Topeka Daily Capital
Feb. 24, 1960
I guess this is as good a time as any to tell my blizzard stories. I’ll warn you in advance. My conclusion will be that, shucks, this little dab of snow we’re having now is nothing. Let me tell you about Wyoming and Texas…
I was pretty young when we lived in Veteran, Wyoming, and I don’t remember too much about it. I remember that my dad had a general store – groceries, feed, seed, coal, hardware, clothing, drugs and sundries, post office and a hog pen and corral out back.
We lived in a one room house a few miles from town, and my dad also raised a few acres of sugar beets out there. This was a time when we swam in irrigation canals, killed snakes in the yard and graduated early from stick horses to real horses. They probably were the best years of all.
The blizzard came during the night. We woke up and couldn’t get out of our house. We were stuck there until a neighbor came and dug us out, and we finally walked out through a narrow passage and a drift as high as the roof.
That, son, was a real snow.
In Texas, of course, the snow is deeper, thicker, higher and even wider than it is anywhere else, so don’t ever confuse a little touch of this stuff in Kansas with a Texas snowstorm.
The climax of a football season in Texas comes after the regular season ends and the playoffs start. District champions start playing each other, and before long a state champion emerges. The Texas Way is the best way, of course, and it is no fault of mine that Kansas won’t buy it.
I was working in Borger, in the Panhandle, and covering the high school at Phillips, where Chesty Walker, now on the University of Washington staff under Jim Owens, was turning out some of the best high school teams I’ve ever seen.
We had a playoff game over in Pampa, about 30 miles east of Borger. It was snowing when we left Borger.
I had ridden over to the game with a couple of deputy sheriffs, but they were called out to work the highways in the snow before the game ended. So I started back home on the team bus, and the snow was getting serious.
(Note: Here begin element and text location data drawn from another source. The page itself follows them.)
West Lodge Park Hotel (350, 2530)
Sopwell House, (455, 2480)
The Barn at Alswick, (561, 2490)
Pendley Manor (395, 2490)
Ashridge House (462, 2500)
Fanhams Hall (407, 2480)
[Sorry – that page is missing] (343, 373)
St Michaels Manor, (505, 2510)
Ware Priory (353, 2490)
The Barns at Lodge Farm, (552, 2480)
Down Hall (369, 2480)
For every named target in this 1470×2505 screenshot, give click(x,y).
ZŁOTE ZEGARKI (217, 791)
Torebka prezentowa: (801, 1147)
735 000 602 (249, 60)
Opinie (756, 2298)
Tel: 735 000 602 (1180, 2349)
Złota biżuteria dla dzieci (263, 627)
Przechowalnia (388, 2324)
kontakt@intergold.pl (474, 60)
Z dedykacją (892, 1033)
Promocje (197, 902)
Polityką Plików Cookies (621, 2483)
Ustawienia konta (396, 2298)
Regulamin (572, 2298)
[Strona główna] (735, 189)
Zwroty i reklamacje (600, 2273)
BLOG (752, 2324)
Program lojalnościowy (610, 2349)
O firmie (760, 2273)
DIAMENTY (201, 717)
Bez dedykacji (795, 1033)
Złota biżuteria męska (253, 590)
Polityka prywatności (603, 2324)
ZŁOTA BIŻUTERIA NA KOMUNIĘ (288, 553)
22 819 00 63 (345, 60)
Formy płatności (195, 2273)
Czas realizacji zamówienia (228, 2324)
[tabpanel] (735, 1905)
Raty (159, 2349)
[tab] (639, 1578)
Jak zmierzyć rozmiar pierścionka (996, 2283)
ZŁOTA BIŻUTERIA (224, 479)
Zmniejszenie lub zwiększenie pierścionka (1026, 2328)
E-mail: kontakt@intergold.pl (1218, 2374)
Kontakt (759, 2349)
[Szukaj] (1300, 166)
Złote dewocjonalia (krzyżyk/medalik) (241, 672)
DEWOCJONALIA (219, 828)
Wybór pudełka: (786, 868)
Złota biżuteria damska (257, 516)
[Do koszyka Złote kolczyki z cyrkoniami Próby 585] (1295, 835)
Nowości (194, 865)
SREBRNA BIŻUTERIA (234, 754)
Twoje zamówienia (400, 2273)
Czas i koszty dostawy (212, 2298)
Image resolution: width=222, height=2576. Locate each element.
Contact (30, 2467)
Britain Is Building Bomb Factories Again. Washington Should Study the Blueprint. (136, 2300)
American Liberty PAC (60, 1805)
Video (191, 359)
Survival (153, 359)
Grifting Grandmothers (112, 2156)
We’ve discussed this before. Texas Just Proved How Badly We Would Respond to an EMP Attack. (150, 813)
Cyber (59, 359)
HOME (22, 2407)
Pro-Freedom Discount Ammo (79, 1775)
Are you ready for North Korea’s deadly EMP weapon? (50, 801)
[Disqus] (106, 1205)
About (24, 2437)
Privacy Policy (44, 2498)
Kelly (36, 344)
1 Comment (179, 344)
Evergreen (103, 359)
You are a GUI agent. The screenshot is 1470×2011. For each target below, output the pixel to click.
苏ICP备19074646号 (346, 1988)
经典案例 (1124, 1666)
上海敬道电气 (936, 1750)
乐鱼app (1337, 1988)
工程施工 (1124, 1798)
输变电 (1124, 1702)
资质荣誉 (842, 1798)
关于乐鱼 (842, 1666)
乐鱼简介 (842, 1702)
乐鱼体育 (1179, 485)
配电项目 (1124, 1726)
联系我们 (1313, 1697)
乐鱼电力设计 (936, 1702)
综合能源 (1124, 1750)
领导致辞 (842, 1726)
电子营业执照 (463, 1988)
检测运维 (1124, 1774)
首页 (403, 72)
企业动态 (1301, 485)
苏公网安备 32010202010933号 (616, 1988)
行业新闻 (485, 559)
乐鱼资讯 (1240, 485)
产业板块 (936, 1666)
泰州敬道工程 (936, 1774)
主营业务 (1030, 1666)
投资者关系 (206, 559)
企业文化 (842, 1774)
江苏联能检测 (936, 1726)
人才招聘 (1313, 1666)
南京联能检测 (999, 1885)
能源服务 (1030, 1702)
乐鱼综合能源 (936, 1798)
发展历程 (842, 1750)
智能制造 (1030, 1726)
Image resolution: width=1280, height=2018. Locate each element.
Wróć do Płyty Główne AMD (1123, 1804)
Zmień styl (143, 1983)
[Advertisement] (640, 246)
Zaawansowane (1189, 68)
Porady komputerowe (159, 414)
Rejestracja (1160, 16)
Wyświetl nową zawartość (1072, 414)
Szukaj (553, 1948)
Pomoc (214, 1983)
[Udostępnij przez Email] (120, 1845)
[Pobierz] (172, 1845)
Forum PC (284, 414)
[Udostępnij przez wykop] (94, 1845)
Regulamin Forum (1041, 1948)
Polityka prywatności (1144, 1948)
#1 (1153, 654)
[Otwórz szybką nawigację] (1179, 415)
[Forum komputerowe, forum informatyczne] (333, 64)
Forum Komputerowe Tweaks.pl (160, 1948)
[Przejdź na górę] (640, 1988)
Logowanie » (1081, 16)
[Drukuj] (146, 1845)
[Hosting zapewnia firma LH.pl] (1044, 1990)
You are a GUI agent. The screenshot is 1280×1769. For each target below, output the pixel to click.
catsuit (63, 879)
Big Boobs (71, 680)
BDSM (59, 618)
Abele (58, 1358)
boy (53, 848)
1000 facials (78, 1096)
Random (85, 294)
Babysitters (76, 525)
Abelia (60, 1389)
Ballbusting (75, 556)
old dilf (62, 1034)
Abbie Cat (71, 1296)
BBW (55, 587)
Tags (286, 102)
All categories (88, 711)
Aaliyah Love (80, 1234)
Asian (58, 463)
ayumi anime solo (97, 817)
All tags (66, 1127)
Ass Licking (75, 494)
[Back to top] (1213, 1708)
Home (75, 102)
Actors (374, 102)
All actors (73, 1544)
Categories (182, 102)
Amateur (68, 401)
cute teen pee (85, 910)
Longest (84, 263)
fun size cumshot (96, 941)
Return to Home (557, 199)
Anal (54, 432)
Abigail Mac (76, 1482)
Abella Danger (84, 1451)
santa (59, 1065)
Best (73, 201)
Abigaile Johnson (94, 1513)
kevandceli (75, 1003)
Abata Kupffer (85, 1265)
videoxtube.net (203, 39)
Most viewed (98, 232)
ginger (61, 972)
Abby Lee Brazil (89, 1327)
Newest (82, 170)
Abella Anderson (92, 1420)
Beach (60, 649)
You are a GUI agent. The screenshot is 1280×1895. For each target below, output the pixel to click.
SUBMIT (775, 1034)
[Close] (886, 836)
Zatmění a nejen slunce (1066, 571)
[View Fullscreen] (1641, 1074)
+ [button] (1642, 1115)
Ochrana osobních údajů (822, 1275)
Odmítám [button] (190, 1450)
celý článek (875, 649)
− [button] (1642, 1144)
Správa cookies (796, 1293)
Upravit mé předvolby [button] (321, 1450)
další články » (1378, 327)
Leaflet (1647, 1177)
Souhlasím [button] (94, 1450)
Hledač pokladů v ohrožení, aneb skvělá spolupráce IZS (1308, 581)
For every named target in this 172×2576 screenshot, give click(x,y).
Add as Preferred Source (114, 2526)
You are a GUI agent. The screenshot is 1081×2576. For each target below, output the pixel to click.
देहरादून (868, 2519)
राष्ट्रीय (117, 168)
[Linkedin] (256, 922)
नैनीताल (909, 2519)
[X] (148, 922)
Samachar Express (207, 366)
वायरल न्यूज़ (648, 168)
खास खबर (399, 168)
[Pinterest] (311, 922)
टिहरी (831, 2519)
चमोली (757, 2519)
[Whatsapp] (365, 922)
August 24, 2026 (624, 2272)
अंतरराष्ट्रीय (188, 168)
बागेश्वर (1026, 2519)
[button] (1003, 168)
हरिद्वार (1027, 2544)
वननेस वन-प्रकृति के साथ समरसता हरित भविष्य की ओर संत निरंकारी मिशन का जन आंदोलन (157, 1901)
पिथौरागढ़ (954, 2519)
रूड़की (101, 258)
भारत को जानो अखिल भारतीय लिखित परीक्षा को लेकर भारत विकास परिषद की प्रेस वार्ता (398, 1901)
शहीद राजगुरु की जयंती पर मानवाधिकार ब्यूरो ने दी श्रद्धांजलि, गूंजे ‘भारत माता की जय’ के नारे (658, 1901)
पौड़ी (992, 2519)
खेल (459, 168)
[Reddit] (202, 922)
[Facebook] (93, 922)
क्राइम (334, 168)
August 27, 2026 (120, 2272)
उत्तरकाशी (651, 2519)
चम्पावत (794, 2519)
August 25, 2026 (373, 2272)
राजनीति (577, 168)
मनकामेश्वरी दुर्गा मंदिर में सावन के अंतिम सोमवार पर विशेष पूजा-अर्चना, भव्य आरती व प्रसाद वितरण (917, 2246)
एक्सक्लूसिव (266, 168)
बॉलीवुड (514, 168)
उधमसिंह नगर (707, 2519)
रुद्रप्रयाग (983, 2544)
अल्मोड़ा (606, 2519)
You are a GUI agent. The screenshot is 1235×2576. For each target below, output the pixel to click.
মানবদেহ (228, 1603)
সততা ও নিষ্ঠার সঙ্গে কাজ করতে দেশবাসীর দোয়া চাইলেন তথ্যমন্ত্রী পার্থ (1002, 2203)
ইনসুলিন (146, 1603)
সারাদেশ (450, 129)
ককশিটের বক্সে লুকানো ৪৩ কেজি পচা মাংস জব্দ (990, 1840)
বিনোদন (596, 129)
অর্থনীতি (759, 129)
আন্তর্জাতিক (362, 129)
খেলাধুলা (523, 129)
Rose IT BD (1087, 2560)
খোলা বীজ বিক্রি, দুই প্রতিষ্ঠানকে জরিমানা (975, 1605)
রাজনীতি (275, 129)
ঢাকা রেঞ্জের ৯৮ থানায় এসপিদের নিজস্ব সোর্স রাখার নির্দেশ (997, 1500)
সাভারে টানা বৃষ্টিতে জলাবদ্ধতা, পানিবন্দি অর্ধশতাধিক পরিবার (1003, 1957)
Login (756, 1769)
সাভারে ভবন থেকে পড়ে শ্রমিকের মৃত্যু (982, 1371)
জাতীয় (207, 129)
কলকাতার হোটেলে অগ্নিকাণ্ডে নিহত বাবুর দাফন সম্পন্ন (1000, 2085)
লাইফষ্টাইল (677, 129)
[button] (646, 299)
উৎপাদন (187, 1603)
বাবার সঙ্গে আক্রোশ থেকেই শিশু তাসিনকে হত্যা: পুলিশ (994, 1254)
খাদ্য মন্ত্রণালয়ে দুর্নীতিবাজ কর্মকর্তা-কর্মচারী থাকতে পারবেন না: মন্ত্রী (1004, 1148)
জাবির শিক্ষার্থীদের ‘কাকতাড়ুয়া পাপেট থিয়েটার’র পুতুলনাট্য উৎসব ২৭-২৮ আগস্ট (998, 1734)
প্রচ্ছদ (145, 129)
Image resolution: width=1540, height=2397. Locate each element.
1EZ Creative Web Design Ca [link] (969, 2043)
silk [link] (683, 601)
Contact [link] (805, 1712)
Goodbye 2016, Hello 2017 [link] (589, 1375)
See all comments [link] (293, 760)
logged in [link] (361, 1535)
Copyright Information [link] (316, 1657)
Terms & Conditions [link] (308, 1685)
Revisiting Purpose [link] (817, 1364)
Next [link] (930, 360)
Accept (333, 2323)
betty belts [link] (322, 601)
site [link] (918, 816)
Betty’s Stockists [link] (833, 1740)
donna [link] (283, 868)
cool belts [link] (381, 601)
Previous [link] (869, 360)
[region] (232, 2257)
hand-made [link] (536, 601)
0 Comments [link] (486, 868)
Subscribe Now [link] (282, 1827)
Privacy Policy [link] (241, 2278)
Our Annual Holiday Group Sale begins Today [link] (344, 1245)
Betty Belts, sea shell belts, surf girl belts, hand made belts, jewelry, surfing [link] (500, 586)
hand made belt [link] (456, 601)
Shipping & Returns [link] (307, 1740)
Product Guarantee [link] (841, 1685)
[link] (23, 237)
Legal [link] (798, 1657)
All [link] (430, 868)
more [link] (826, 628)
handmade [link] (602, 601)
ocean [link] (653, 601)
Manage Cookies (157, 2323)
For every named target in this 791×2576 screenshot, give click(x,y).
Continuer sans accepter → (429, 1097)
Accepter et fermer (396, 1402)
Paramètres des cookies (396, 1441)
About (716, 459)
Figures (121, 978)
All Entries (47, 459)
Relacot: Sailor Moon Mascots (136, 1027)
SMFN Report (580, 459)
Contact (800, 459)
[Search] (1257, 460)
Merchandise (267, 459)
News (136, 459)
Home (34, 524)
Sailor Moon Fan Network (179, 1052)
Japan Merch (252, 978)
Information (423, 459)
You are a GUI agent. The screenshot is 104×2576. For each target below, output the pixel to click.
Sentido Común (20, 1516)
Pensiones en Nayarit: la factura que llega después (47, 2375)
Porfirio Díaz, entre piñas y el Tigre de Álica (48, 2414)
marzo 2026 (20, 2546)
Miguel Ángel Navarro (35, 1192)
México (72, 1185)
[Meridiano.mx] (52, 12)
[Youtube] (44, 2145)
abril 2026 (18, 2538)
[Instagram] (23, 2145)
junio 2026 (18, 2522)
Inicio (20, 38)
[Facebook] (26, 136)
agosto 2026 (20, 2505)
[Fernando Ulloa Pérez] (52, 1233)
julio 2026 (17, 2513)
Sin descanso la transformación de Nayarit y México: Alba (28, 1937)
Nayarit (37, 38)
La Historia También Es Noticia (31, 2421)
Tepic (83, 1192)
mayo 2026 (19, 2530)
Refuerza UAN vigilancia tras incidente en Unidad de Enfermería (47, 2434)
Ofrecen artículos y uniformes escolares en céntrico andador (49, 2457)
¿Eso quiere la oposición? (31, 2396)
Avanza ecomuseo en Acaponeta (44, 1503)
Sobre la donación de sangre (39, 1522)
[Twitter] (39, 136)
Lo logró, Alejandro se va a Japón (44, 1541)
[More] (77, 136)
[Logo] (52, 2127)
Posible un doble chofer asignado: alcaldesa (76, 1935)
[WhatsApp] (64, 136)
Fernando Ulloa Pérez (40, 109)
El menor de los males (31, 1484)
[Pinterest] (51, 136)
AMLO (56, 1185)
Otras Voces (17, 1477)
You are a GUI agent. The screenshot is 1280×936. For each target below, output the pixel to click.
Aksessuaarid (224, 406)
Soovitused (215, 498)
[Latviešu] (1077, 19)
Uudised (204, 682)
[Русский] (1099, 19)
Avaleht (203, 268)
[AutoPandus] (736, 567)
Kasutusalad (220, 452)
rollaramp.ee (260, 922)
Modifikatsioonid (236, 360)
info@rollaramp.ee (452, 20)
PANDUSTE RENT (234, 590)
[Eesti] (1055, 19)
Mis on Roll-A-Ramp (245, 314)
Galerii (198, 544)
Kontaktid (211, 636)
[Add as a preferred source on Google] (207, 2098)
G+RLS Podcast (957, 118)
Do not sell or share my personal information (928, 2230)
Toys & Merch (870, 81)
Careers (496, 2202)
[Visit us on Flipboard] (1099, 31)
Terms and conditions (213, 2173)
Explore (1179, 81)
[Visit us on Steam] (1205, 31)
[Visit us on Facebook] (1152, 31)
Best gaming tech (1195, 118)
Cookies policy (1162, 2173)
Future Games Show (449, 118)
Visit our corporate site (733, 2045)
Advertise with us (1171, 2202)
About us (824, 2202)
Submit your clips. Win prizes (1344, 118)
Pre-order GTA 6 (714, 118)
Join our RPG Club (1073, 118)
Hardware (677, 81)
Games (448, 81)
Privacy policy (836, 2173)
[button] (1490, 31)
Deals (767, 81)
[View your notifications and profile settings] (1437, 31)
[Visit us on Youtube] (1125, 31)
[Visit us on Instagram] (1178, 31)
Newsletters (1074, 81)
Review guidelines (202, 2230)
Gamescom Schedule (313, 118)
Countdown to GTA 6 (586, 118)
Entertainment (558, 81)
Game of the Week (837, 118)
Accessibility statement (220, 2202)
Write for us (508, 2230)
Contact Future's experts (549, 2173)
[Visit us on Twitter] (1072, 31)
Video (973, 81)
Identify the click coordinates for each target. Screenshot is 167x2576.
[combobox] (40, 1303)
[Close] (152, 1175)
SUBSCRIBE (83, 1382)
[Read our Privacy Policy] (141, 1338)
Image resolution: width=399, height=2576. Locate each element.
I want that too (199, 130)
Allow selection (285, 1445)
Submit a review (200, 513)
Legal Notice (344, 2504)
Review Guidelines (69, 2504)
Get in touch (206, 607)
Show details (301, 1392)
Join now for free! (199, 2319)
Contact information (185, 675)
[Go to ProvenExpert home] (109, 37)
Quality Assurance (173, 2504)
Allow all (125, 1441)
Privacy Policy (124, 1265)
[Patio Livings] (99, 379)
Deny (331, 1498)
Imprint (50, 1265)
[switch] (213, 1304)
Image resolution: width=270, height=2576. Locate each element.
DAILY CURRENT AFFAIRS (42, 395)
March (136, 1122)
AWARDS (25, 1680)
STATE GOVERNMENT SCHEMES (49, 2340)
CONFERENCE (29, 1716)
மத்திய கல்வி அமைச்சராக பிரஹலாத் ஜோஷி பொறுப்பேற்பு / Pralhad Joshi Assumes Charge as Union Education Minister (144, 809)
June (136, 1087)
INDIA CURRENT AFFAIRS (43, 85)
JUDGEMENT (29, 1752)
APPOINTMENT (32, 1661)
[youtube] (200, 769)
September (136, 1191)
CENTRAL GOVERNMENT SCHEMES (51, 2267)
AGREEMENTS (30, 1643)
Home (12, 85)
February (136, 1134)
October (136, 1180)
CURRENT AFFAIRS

We got halfway home on the regular highway, but were turned back. We backtracked to Pampa, then we tried to get through on another highway, through White Deer and Panhandle.
By the time we reached White Deer, the bus was filled with stranded motorists we had picked up, and we made White Deer only by pushing the bus most of the last couple of miles.
We found refuge in the showroom of a tractor dealer, who also handled Kaiser cars. We were there about 36 hours before we finally got out. We tried it twice before that, and had to turn back. And you call THIS a snow….?
I left the job at Borger for one at Odessa. I was to quit at Borger Saturday, and report at Odessa Monday morning. It started snowing Saturday night, but since I was in no position to remain long on nobody’s payroll, I started on Sunday.
It is about 300 miles from Borger to Odessa, and I made it in a little less than three days. The year was 1948. My car was a 1937 Pontiac. It never recovered fully from the trip….
These are harrowing tales, and I know I have chilled you to the marrow. And I skipped Oklahoma, too.
Now there’s a place where a snow storm really is a snow storm. Maybe someday I’ll tell you about the night I spent in a snowdrift near Skiatook.